Settantatreenne trovato morto nei boschi sotto il Passo Durone. Fatale la caduta mentre cercava funghi

morto fungaiolo
Per tre giorni e tre notti hanno battuto, palmo palmo, settecento ettari di bosco e di prati, dalla cima del Monte S. Martino, fin giù fino al limitare delle prime abitazioni del Bleggio. Ieri pomeriggio verso le 16.00 l'ha trovato un cercatore di funghi che stava risalendo i costoni dal versante opposto. Rino Brunello, pensionato di 73 anni, originario di Arsiero nel vicentino, ma da anni residente a Lodrone di Storo è stato trovato privo di vita in un piccolo avvallamento trecento metri sopra la statale 237 del Caffaro, in direzione del ponte di Ragoli. Era riverso sul fianco. "Sembrava dormisse" – ha detto Roberto Avancini, cinquantanovenne di Arco, che mentre stava inerpicandosi sul ripido pendio alla ricerca di porcini, se l'è trovato davanti. Aveva una ferita in fronte. E quando ha capito che quello che aveva davanti era il cadavere di un uomo, ha subito avvisato il 118. Da giovedì scorso lo stavano cercando in lungo e in largo. Su quei pendii impervi, tristemente noti per analoghe tragedie (lo scorso anno due cercatori di funghi di Riva del Garda sono precipitati da quelle rocce rimanendo esanimi quasi abbracciati, in fondo a un canalone). L'anziano pensionato di Lodrone in pratica ha fatto la stessa fine. E' ruzzolato lungo quei pedii scoscesi battendo la testa.

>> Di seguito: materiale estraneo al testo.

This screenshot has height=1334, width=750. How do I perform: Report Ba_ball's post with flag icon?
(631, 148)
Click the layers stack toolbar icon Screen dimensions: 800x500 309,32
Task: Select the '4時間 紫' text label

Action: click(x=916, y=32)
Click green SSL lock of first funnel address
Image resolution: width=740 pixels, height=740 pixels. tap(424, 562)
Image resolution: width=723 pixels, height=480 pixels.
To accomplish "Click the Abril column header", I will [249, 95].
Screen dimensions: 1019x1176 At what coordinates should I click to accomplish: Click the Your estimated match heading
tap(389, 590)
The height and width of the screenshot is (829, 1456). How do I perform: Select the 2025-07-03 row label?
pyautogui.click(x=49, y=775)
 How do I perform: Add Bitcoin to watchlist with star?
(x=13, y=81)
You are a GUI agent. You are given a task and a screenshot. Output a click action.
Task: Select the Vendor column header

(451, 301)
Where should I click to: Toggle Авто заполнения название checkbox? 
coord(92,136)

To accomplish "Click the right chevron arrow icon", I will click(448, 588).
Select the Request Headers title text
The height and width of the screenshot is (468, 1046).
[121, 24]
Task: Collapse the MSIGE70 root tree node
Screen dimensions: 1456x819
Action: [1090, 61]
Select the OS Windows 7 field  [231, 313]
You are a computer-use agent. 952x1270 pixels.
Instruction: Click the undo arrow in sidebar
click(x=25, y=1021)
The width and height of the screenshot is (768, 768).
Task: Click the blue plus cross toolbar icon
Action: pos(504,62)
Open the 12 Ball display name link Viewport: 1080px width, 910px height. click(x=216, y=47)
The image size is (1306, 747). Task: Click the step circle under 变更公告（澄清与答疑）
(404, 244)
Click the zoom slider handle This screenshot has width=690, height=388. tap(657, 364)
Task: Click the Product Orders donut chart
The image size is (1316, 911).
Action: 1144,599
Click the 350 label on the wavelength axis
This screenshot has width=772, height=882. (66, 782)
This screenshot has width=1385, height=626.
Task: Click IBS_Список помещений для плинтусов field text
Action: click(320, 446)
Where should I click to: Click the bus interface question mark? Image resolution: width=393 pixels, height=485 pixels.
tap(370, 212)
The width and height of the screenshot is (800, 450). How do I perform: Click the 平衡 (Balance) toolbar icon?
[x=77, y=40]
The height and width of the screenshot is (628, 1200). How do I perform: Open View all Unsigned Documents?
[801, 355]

La sua corsa si è fermata almeno sei o settecento metri più in basso dal passo Durone, dove aveva parcheggiato la sua Audi A3, per cimentarsi nell'affanonsa ricerca dei pregiati miceti, di cui è ricca la zona. Ma, che è anche motivo di lutti, per cui il monte San Martino (altezza 1.400 metri) è diventato tristemente famoso. Solo persone esperte possono avventurarsi su quei grippi insidiosi che guardano il versante sottostante, verso la Busa di Tione, precisamente verso gli abitati di Preore e Ragoli, da quelle cime puntini immersi nel verde sul lato opposto della valle. Rino Brunello, persona insicura sulle gambe e con qualche problema cardiaco – lo hanno confermato i soccorritori che erano stati messi sull'avviso dai familiari - si è avventurato ugualmente da solo nei boschi di faggi e pini apparentemente non insidiosi. Ha parcheggiato la sua automobile a poche centinaia di metri dal "Passo". E di lui da giovedì sera non si è saputo più nulla. Alle spasmodiche ricerche scattate su segnalazione di una conoscente che conosceva perfettamente la sua auto, hanno partecipato non meno – ha confermato Dennis Dall'Alda venuto a coordinare i soccorsi dal Centro Operativo Interforze dei Vigili dl Fuoco del corpo permanente di Trento – di 500 persone. Vigili del Fuoco Volontari di tutto il distretto delle Giudicarie, Soccorso Alpino della Guardia di Finanza di Tione, e Adamello Brenta. Per tre lunghissimi giorni le squadre di soccorso hanno setacciato ogni angolo, ogni anfratto. Ma, invano. Quando ormai le ricerche stavano per essere abbandonate, è arrivata la segnalazione del fungaiolo. Con lui gli uomini del soccorso alpino hanno raggiunto il luogo del ritrovamento. E dopo il recupero della salma, hanno preferito scendere a valle fin sulla statale, calando il corpo con delle corde. Per un'ora la statale del Caffaro al Km. 91 è stata bloccata per permettere di portare a valle il malcapitato. La salma è stata composta in attesa di accertamenti nella camera mortuaria dell'ospedale di Tione. Rino Brunello era arrivato in val del Chiese come esperto cartario alla cartiera di Condino. Pescatore e appassionato di bocce, durante la stagione dei funghi, nonostante le non più brillantissime condizioni fisiche, aveva problemi a una gamba, non disdegnava di qualche "uscita" nei boschi. Quella di giovedì scorso è stata fatale.